- **Problem requirements**
Find the line containing "You are a GUI" in the data below, then output that line and each one after it exactly, with nothing else.

++++ Listed records ++++

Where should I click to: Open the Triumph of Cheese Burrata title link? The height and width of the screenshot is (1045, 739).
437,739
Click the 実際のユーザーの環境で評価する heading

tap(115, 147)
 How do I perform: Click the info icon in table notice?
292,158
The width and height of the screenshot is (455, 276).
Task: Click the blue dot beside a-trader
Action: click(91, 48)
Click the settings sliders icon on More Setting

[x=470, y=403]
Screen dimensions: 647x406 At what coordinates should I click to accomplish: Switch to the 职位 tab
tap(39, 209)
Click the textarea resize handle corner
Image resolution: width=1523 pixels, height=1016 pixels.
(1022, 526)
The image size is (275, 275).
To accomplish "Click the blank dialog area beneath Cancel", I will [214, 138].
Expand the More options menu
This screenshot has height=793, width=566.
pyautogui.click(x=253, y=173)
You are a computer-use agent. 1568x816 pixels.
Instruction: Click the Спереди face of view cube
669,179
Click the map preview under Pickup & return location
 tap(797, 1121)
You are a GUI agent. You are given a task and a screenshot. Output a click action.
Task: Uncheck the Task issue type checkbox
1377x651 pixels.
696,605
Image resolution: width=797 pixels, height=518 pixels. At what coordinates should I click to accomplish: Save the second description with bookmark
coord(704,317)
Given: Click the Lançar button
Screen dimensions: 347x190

++++

- **Result for this task**
You are a GUI agent. You are given a task and a screenshot. Output a click action.
Task: Uncheck the Task issue type checkbox
1377x651 pixels.
696,605
Image resolution: width=797 pixels, height=518 pixels. At what coordinates should I click to accomplish: Save the second description with bookmark
coord(704,317)
Given: Click the Lançar button
Screen dimensions: 347x190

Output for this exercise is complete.